Intermittent reachability issues observed between on-prem (source) and cloud VM (target) when MON is enabled for HCX cloud-to-cloud deployments
book
Article ID: 401566
calendar_today
Updated On:
Products
VMware HCX
Issue/Introduction
When MON enabled and intermittent packet loss is observed from on-prem VM (source) to cloud VM (target)
On the ESXi that source VM is registered you do not see the target IP address for the Neighbor entry. Firstly determine VDR UUID for the T1 Gateway by running the below command on the ESXi
nsxcli -c get logical-routers Logical Routers Summary ------------------------------------------------------------------------------------------------------------------ VDR UUID LIF num IPv4 Route num IPv6 Route num Max Neighbors Current Neighbors 9aab434f-####-####-####-############ 2 13 22 50000 10 221bf8a39-####-####-####-########### 5 6 9 50000 16
Using the VDR UUID for the T1 Gateway command nothing is returned for the target IP address
nsxcli -c get logical-router 221bf8a39-####-####-####-########### neighbor 192.168.100.10
Environment
VMware HCX
Cause
This issue occurs due to a timing mismatch in ARP (Address Resolution Protocol) table entries across different ESXi hosts VDR configuration:
ARP Table Synchronization Issue: NSX maintains separate ARP tables for each logical router on each ESXi host. These tables can expire at different times.

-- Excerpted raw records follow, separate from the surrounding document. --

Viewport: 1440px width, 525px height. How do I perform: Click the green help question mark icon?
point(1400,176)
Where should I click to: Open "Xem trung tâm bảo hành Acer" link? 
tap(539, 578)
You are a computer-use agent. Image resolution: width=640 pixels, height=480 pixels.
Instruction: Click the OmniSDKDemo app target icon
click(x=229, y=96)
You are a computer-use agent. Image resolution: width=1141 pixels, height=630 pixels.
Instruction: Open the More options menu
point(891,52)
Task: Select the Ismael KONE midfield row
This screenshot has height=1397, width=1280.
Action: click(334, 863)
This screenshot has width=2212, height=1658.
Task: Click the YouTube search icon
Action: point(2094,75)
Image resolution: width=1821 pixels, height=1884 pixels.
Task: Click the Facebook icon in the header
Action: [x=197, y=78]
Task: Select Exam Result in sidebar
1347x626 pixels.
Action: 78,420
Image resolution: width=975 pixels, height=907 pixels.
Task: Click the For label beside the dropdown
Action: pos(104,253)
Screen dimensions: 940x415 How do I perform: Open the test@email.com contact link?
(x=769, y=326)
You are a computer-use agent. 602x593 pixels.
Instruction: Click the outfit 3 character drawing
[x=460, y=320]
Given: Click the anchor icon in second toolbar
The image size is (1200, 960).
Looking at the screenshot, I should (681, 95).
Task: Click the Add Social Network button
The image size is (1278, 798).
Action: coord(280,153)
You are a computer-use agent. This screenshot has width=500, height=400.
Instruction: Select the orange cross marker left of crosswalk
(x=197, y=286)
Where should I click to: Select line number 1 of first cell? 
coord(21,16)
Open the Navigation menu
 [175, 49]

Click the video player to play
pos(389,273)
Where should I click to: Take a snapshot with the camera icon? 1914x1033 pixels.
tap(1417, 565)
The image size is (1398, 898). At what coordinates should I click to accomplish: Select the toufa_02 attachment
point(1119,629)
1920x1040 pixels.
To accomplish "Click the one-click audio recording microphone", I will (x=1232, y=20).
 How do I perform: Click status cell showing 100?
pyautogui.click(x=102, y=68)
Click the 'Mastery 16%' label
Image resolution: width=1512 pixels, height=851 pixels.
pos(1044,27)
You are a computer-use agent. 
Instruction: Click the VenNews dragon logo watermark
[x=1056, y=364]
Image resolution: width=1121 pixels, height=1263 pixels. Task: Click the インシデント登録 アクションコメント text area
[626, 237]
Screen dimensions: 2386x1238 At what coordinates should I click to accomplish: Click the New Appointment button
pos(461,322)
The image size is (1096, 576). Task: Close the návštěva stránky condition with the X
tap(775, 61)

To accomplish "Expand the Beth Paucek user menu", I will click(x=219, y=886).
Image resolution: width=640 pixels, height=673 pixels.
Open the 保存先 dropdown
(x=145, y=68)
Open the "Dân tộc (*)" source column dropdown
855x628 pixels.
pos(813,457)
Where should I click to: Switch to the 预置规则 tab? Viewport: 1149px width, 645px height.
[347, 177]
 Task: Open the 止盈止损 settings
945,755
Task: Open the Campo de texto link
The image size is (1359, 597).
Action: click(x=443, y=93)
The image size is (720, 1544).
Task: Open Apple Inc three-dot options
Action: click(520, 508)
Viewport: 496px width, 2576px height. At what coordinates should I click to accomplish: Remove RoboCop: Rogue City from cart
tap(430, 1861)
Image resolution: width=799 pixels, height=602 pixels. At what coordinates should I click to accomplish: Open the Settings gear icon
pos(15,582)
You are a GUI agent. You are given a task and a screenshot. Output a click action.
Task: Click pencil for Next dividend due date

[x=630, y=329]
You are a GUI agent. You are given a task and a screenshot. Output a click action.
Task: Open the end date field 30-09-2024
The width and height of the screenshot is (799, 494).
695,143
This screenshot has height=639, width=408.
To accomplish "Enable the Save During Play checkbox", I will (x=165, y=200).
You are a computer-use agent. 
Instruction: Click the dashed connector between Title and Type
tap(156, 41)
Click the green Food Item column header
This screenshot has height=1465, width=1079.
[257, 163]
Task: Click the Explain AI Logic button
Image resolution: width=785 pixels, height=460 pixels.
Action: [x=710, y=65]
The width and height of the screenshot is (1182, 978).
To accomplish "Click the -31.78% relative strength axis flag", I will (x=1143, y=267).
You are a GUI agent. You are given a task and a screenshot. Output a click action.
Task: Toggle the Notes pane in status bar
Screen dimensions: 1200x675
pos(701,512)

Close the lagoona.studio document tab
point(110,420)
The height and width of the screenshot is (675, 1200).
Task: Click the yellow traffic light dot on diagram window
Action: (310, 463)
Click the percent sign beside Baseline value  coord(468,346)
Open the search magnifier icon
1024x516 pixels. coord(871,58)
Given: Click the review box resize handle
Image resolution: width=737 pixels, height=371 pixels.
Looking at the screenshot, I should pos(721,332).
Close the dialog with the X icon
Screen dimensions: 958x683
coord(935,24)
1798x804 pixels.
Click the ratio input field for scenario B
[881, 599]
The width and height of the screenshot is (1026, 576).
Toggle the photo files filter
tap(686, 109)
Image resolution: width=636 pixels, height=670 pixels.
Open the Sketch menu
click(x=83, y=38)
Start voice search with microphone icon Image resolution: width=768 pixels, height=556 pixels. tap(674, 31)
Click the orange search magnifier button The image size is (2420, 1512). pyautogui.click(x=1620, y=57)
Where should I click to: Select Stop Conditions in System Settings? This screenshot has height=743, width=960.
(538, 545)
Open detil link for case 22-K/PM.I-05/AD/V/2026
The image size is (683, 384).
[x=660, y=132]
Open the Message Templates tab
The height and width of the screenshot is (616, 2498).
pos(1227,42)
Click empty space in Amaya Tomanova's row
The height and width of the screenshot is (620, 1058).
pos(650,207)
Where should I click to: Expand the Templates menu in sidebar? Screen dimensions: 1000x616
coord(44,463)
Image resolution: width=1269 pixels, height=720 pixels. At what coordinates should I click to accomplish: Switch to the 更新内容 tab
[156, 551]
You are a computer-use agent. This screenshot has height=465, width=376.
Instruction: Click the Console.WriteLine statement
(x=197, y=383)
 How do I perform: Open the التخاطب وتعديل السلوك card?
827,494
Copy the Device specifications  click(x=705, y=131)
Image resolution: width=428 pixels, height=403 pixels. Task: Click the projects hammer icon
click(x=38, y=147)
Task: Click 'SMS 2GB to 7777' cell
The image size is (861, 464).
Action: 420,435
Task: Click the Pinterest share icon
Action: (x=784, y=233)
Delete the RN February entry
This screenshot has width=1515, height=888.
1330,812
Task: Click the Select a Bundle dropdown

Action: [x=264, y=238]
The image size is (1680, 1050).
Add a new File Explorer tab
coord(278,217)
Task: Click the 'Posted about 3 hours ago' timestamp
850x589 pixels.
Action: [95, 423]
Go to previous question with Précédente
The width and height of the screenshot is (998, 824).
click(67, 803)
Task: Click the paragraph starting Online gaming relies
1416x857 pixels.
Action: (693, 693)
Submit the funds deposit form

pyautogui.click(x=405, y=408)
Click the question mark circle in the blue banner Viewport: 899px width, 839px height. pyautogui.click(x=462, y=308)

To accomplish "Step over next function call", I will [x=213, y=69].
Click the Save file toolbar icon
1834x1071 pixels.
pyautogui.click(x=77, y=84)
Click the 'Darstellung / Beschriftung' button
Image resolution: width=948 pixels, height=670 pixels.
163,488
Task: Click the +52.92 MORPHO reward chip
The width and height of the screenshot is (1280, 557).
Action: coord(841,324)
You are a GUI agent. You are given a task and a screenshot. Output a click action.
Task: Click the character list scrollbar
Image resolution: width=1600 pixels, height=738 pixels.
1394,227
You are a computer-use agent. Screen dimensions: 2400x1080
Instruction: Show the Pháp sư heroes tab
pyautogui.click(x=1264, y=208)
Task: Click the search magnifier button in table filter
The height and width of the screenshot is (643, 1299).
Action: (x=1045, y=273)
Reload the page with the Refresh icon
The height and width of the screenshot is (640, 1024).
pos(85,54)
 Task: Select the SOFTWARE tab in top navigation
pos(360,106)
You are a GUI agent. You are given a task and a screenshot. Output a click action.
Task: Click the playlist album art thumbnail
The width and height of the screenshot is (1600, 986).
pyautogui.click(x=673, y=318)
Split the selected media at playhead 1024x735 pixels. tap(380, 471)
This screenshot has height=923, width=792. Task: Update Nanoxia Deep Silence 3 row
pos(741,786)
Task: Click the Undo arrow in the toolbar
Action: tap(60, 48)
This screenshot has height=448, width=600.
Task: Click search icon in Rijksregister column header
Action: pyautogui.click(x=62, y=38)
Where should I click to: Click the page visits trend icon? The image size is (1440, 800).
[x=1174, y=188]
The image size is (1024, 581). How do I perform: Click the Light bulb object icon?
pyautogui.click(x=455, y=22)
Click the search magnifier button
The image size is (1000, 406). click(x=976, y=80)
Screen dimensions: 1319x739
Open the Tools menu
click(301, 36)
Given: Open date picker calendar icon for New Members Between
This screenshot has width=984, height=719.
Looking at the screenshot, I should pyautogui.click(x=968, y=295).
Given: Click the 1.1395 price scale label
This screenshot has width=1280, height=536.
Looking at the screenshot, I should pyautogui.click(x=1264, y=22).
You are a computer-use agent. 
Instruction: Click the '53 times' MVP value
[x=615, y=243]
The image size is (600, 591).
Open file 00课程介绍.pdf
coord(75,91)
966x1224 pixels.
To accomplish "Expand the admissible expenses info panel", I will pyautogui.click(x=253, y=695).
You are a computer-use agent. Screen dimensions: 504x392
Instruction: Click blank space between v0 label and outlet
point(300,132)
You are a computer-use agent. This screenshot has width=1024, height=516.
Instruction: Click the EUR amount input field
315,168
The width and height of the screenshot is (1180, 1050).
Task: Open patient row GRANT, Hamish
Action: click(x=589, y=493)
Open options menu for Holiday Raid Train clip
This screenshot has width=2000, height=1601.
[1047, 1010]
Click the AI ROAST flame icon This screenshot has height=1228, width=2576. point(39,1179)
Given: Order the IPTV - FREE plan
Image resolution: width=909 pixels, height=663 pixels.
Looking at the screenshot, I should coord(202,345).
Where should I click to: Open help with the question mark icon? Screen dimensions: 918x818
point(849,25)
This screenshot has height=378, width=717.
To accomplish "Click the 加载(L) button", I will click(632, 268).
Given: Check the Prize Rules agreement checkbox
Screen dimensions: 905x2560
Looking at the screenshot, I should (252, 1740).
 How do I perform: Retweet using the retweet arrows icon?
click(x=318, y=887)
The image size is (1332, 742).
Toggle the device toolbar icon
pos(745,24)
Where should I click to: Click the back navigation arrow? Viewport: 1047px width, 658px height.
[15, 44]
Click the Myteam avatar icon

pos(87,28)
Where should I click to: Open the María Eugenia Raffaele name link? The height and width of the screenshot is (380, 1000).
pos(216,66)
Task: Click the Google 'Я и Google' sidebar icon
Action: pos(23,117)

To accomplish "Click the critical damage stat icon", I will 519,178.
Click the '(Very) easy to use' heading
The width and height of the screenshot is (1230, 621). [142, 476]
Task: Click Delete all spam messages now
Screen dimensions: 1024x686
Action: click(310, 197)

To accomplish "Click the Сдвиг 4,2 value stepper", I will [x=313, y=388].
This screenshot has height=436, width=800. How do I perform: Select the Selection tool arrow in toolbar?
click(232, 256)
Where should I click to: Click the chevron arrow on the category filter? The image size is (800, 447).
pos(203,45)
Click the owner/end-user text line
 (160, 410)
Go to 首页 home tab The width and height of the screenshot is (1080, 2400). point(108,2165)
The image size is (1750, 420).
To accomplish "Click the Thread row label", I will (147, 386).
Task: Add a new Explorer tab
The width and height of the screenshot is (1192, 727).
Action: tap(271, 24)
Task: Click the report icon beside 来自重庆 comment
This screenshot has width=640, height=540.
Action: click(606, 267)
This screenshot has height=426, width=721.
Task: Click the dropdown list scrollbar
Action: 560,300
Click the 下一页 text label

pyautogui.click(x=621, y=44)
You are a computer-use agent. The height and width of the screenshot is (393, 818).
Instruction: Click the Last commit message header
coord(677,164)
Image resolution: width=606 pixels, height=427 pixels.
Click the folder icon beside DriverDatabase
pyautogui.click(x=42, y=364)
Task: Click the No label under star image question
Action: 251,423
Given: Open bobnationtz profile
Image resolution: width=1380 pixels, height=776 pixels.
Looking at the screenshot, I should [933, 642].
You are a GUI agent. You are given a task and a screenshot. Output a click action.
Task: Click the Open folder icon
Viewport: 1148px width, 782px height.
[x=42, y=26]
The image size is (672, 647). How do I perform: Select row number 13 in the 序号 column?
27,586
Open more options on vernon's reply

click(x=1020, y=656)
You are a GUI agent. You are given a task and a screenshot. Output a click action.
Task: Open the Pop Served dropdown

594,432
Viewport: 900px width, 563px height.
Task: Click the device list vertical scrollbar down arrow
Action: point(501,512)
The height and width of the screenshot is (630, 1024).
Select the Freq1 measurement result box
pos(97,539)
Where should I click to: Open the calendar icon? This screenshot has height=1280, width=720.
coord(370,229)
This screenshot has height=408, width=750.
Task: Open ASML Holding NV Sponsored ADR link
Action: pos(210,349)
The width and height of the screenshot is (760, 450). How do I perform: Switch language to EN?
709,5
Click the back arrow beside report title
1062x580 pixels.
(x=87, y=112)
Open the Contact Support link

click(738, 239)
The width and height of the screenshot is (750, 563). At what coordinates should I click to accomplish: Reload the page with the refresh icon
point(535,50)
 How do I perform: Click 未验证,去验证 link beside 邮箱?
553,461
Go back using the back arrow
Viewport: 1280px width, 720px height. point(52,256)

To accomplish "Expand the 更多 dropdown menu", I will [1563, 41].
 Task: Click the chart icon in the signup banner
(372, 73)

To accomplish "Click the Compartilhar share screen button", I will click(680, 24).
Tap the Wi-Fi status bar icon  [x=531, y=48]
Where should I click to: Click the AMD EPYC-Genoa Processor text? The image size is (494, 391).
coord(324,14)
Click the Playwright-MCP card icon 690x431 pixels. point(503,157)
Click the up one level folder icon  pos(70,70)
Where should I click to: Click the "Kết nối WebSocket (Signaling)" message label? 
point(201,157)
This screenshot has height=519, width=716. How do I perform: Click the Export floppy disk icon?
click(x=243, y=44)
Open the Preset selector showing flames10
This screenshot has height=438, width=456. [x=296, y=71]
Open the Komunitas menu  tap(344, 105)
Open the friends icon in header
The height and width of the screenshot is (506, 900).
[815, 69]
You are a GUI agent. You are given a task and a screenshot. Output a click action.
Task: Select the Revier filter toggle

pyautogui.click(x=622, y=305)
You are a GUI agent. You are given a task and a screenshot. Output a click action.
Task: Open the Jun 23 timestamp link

Failed ARP Resolution Process:
When the ARP entry expires in the on-premises VM's host, it sends a broadcast ARP request.
The HCX Network Extension appliance's host intercepts this request.
If NE ESXi host ARP table still has a valid entry, it converts the broadcast to a unicast ARP request.
With MON enabled, this unicast packet gets rewritten with special HCX MAC.
Packet Drop: The modified unicast ARP request is dropped by NSX's built-in security policy at the destination, preventing ARP resolution.
Resolution
This is a known issue impacting VMware HCX
This condition only exists in the following scenarios:
Short-lived connections which allow the VDR neighbor table to age out.
When source & on-prem utilize NSX and MON is enabled.
Workarounds:
Disable MON.
Perform a constant PING between source/destination VM or establish some sort of connection that is constant and not short lived (less than 600 seconds).
Create VM affinity rules to stick VM's to ESXi host which has NE-I appliance.